Applies to Sophos Home Beta for Windows (2.0.8 and above)
The Sophos Home Beta for Windows (version 2.0.8) introduced a new feature to Sophos Home called Machine Learning. Machine learning can predict if a file is malicious without ever having seen it before, by examining its behavior. In addition to this, a database is cross-referenced at Sophos where customer feedback influences the decision.
If you believe that a file was incorrectly categorized and you wish to restore. You can follow the steps below.

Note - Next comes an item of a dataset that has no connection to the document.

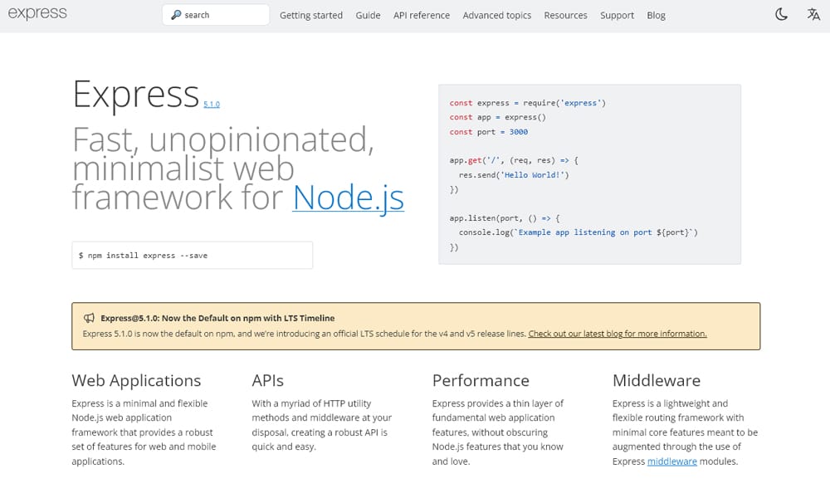Click the Express logo to go home
The image size is (830, 498).
tap(37, 13)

Note: Sophos does not recommend adding exclusions unless you are 100% sure the application is safe. We recommend customers submit a sample of the application's executable (.exe) to Sophos' Lab for a review and, if needed, a re-categorization https://secure2.sophos.com/en-us/support/submit-a-sample.aspx
Note 2: Customers may also create an exclusion for a specific file/location at their own discretion, following this article.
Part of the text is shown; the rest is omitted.